# [Aufgabe A]
Fassen Sie den Absatz aus dem Text über Ulrike Oergel, der mit „Seit 17 Jahren bin ich“ beginnt, als knappe Liste zusammen. Die wesentlichen Angaben müssen erhalten bleiben.
# [Aufgabe B]
Schreiben Sie den Text über Ulrike Oergel im Anschluss an seinen letzten Satz weiter.

# [Übungstext]
=-=-=-=-=

Hamburg persönlich
Zwischen "ihren" 34 Kindern fällt sie kaum auf. Zierlich, fröhlich und so jugendlich frisch ist sie, als würde sie selbst täglich an der Ballettstange trainieren. "Nee, mit Tanzen habe ich nix am Hut, eher mit Reiten, Joggen und Rückenkrafttraining", sagt Ulrike Oergel (41). Zusammen mit Hilke Petersen leitet sie John Neumeiers Ballett-Internat an der Caspar-Voght-Straße, ist quasi die Hausmutter der jungen Menschen, die hier in einem Wohntrakt während ihrer Ausbildungszeit an der Ballettschule von John Neumeier leben.
"Seit 17 Jahren bin ich mit voller Überzeugung dabei, lebe diese Arbeit aus ganzem Herzen", sagt die ausgebildete Pädagogin aus den Vier- und Marschlanden. Sie ist bei Proben, Gastspielen und Auftritten der ruhende Pol und Betreuerin der Eleven im Hintergrund. Betreuung heißt für sie: Ansprechpartnerin für Themen wie Ärzte und Schule, aber auch Heimweh und Liebeskummer und die tägliche Motivation für die Ballettausbildung. "Die Kinder wissen schon im erstaunlich frühen Alter, warum sie hier sind, und sie sind extrem diszipliniert. Ihr Ziel heißt tanzen, tanzen, tanzen und das mit vollster Hingabe. Aber sie müssen auch eine normale Schulausbildung haben und Freundschaften pflegen", sagt Ulrike Oergel.

=-=-=-=-=

# [Bereitgestelltes Material]
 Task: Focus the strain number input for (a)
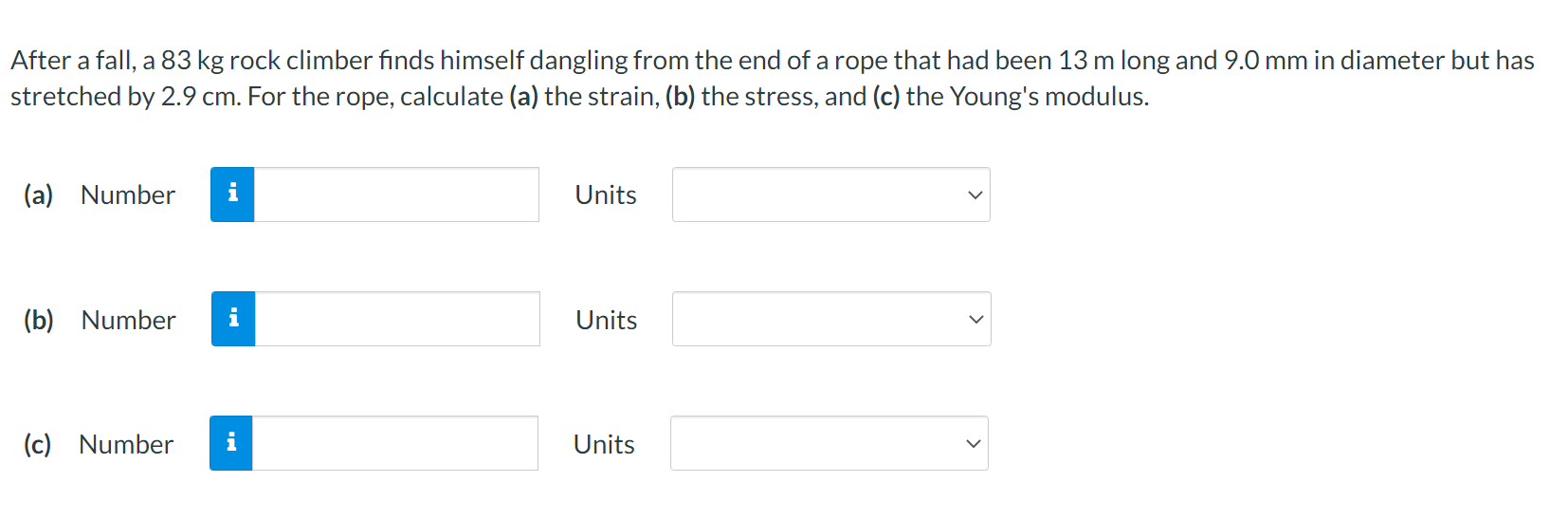(x=396, y=195)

=-=-=-=-=

# [Lösung A]
- Ulrike Oergel, ausgebildete Pädagogin aus den Vier- und Marschlanden, ist seit 17 Jahren mit voller Überzeugung und ganzem Herzen bei dieser Arbeit.
- Bei Proben, Gastspielen und Auftritten ist sie der ruhende Pol und betreut die Eleven im Hintergrund.
- Sie ist Ansprechpartnerin bei Themen wie Ärzten und Schule, bei Heimweh und Liebeskummer und sorgt für die tägliche Motivation in der Ballettausbildung.
- Nach ihren Worten wissen die Kinder schon sehr früh, warum sie dort sind, und sind äußerst diszipliniert. Ihr Ziel ist das Tanzen mit vollster Hingabe.
- Zugleich brauchen sie eine normale Schulausbildung und müssen Freundschaften pflegen.

# [Lösung B]
60 Prozent der John Neumeier Ballett-Compagnie stammt aus seiner Ballettkaderschmiede, ein großer Teil ist im Ballettinternat aufgewachsen. Erfolgreiche Tänzer wie Alexandre Riabko, Ivan Urban, Yohan Stegli oder Silvia Azzoni und Catherine Dumont haben hier ihre Ausbildungszeit verbracht, gehören heute zu den ersten Solisten im Ensemble. "Mit vielen hier habe ich enge Freundschaften geschlossen. Ich selbst habe keine Familie, weil es sich nicht ergeben hat. Aber die Kinder hier sind irgendwie auch meine Kinder", sagt Ulrike Oergel.